Perguntas frequentes sobre servidor público e MEI
Servidor público já pode ser MEI hoje, em julho de 2026?
Não. A Lei 8.112/1990 ainda proíbe servidor público federal de administrar empresa, o que inclui o MEI. A liberação depende da aprovação do PL 2.332/2022 pela Câmara dos Deputados e da sanção presidencial — o que ainda não aconteceu.
O que é o PL 2.332/2022?
É o projeto de lei do senador Nelsinho Trad (PSD-MS) que altera a Lei 8.112/1990 para permitir que servidor público federal efetivo se registre como MEI, respeitando restrições sobre cargo em comissão e conflito de interesses. Foi aprovado pela CCJ do Senado em 1º de julho de 2026, por 12 votos a 1.
Quais servidores federais poderão virar MEI se o projeto for sancionado?
Servidores efetivos, sem cargo em comissão ou função de confiança, e sem conflito de interesses com a atividade pretendida. O texto não muda nenhuma obrigação do cargo público — jornada e dedicação continuam as mesmas.
Militar pode ser MEI com essa mudança?
Não. O projeto exclui explicitamente militares das Forças Armadas, que continuam sob as regras do Estatuto dos Militares, sem alteração pela Lei 8.112.
Quando o projeto pode virar lei?
Não há prazo definido. O texto segue para a Câmara dos Deputados, onde tramita por comissões próprias antes de ir a Plenário. Depois de aprovado na Câmara, ainda precisa de sanção presidencial para virar lei.
Servidor estadual ou municipal pode ser MEI hoje?
Depende do estatuto de cada estado ou município. A Lei 8.112/1990 só vale para servidores federais — muitos estatutos estaduais e municipais já têm regras próprias, parecidas ou diferentes da federal.

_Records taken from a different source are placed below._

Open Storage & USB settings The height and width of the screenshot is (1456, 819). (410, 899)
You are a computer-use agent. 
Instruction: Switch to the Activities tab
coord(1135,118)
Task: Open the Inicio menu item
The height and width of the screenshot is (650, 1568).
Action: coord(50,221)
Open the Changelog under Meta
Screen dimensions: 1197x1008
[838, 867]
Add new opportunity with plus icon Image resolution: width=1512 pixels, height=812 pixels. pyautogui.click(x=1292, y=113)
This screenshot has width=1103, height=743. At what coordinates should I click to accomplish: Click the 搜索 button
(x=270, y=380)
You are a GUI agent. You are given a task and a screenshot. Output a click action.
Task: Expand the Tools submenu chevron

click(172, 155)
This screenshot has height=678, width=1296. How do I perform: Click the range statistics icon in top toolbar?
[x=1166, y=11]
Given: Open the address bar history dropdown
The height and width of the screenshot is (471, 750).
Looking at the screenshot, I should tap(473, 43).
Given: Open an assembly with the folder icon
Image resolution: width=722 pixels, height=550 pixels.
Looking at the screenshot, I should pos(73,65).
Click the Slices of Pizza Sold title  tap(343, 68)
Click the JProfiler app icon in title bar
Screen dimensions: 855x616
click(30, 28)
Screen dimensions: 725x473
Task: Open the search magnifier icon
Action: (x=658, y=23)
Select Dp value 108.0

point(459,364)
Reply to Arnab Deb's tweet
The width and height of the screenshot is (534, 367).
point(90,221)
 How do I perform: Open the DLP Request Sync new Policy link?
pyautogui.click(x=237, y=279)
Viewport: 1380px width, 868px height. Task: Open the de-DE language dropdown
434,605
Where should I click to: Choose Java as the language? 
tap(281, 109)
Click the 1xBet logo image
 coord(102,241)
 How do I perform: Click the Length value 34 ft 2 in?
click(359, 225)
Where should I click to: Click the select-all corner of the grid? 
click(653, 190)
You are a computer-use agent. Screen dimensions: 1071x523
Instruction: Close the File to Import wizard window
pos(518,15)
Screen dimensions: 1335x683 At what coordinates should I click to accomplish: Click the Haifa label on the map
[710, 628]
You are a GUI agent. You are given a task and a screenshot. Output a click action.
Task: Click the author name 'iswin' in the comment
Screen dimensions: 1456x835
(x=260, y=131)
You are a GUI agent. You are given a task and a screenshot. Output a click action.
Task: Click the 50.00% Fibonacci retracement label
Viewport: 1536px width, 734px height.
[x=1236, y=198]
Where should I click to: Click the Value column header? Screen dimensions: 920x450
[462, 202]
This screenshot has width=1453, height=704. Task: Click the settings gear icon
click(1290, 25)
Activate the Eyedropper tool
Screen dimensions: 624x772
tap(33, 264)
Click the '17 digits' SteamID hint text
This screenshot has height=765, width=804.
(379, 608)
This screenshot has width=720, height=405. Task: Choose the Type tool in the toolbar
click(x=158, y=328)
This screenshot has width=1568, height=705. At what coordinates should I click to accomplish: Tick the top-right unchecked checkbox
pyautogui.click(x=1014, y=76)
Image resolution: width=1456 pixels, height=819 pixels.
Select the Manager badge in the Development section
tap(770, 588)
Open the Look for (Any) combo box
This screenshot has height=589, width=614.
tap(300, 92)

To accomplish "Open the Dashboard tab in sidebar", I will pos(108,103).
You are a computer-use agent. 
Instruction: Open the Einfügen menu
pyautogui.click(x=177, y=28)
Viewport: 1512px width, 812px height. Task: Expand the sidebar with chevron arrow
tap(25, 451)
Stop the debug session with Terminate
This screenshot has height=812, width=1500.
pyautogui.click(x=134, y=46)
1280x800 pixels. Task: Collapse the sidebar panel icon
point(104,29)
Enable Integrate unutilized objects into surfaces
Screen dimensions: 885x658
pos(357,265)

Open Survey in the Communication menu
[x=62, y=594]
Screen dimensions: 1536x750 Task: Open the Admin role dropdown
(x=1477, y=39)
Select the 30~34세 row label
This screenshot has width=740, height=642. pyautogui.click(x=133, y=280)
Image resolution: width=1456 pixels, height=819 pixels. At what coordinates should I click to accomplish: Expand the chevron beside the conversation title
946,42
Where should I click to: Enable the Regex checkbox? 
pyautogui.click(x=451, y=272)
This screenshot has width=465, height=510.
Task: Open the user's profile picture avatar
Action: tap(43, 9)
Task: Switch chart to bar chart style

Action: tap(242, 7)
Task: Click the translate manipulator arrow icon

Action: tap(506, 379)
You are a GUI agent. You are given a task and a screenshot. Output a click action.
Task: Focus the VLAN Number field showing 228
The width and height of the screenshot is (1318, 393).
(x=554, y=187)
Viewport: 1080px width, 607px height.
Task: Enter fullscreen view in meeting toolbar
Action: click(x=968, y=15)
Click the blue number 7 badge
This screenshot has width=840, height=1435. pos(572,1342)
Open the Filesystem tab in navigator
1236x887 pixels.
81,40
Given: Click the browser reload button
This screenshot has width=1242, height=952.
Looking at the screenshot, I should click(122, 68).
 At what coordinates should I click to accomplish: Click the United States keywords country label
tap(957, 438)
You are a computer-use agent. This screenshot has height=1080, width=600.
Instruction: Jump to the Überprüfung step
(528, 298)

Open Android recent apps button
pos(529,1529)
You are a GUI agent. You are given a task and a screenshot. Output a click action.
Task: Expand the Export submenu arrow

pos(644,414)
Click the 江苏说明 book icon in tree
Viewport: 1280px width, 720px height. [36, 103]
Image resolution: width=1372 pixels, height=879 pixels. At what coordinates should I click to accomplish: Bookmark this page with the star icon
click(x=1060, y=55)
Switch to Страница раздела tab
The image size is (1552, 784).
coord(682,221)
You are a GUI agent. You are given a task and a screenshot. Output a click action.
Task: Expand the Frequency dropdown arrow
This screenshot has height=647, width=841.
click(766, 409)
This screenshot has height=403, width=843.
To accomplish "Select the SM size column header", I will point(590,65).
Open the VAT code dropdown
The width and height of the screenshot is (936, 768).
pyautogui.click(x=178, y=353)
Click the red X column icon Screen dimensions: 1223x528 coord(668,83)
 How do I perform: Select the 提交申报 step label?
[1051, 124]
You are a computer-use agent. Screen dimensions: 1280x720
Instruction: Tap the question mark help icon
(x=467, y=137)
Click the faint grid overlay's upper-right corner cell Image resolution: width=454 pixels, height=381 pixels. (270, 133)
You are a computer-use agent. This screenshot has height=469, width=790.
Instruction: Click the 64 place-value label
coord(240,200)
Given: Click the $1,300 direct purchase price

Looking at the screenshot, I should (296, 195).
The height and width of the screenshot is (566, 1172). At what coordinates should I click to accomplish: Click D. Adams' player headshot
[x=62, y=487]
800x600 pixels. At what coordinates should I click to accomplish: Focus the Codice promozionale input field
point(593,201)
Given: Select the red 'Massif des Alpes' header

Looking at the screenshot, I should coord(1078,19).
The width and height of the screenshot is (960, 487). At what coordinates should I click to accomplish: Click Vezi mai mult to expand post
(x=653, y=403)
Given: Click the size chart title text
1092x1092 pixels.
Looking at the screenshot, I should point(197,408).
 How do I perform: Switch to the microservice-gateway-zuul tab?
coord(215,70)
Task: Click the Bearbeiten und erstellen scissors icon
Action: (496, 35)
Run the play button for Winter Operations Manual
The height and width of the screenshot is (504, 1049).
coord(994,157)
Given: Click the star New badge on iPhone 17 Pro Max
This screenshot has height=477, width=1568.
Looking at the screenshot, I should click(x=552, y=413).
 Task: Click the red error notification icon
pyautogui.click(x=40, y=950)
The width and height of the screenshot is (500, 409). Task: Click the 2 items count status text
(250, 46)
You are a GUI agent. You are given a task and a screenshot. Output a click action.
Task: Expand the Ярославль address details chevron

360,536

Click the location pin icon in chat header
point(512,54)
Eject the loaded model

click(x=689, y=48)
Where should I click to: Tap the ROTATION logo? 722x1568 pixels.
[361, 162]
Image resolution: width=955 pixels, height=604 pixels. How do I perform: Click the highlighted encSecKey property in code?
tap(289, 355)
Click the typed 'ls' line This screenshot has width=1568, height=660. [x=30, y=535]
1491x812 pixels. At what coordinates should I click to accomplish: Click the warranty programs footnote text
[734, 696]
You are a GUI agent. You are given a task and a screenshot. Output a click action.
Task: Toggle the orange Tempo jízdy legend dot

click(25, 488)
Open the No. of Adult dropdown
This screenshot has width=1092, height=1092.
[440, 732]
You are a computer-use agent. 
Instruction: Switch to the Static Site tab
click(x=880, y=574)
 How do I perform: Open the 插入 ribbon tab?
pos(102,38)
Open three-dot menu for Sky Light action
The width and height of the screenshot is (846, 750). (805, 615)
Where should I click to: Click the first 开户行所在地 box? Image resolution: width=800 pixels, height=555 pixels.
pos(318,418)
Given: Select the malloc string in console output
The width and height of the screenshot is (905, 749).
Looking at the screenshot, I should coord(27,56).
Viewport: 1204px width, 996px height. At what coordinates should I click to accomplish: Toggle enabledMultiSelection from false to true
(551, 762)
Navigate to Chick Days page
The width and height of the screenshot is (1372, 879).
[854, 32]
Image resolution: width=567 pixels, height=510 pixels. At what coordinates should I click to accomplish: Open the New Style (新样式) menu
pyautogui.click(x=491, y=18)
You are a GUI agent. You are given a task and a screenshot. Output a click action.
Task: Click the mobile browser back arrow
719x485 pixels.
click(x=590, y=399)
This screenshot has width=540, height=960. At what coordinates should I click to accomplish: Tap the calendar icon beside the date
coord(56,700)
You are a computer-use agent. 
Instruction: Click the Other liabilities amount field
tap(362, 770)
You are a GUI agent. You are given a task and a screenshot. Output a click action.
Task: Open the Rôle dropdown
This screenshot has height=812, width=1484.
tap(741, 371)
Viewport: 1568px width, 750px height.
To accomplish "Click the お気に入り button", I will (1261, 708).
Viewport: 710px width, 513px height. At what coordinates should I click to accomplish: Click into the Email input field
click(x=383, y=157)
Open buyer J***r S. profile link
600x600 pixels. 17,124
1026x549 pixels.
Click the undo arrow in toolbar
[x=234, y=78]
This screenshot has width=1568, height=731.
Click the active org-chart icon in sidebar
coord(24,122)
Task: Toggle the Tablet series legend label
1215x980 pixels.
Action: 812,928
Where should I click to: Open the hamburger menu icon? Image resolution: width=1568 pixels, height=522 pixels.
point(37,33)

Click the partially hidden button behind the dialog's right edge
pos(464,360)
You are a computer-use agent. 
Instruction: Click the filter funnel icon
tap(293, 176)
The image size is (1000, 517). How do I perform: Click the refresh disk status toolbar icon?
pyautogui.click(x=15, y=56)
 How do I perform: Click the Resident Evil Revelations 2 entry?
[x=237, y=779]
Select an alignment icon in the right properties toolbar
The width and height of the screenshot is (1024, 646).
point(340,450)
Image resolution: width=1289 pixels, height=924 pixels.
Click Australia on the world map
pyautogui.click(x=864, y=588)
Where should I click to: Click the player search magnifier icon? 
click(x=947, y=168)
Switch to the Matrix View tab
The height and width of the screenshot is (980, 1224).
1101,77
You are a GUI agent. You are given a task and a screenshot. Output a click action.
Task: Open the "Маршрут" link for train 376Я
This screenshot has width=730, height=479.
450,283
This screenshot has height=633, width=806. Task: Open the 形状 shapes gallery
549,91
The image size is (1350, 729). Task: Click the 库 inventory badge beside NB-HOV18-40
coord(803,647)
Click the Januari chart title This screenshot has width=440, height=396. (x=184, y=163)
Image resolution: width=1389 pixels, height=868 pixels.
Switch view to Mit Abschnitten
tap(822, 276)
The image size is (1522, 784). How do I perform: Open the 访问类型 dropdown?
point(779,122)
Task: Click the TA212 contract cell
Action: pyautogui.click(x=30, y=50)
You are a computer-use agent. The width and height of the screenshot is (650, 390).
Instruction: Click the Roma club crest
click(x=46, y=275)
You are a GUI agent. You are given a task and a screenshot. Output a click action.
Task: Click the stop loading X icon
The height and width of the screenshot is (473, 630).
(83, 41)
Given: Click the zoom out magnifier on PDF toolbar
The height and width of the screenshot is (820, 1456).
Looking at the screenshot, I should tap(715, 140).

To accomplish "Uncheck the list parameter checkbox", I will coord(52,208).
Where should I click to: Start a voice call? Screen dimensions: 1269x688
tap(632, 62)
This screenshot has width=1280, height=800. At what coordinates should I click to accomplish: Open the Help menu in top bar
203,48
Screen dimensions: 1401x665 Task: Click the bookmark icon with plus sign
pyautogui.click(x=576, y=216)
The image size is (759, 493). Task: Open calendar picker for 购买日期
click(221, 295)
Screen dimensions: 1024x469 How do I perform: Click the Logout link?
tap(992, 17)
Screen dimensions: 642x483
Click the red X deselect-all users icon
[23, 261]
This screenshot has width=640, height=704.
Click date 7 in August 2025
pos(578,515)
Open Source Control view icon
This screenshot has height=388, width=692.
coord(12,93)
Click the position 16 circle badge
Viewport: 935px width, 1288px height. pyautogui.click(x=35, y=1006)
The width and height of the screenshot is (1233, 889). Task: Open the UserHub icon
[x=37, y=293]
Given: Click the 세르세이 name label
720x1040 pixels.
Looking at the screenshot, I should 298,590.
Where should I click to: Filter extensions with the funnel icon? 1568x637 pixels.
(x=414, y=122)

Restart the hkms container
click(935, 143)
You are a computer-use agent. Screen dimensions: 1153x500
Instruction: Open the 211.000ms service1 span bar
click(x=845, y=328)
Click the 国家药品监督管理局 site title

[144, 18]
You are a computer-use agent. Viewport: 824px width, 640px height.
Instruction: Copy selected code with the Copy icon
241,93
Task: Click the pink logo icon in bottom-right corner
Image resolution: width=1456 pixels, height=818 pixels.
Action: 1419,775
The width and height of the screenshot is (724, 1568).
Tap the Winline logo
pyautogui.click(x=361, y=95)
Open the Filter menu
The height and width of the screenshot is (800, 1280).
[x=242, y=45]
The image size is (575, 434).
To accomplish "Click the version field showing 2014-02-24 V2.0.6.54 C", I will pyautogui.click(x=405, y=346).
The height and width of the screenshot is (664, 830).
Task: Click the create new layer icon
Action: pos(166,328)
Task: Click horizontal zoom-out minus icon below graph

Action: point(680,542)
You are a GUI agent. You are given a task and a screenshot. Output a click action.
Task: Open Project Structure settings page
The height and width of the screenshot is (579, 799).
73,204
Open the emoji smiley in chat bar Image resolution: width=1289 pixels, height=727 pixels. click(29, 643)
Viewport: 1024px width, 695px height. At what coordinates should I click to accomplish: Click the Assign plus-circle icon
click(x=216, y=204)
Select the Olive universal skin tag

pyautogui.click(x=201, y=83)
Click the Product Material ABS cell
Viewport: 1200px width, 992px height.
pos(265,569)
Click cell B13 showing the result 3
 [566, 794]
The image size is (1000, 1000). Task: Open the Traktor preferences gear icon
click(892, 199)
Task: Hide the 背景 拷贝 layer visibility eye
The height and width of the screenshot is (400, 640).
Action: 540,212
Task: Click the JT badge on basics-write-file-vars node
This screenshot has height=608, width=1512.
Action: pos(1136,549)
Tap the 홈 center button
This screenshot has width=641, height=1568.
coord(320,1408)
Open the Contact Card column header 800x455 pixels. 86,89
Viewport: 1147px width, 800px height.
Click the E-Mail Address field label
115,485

O que acontece se o servidor for flagrado descumprindo as regras?
Responde a processo administrativo disciplinar, como já acontece hoje com qualquer descumprimento da Lei 8.112. Se ficar comprovado prejuízo ao serviço público ou conflito de interesses, as penalidades vão de advertência a demissão, dependendo da gravidade.
Quanto custa manter um MEI em 2026?
O DAS mensal varia de R$ 82,05 (comércio e indústria) a R$ 87,05 (atividade mista), com vencimento todo dia 20. O valor já inclui a contribuição ao INSS, que garante benefícios como aposentadoria e auxílio-doença pela atividade de MEI.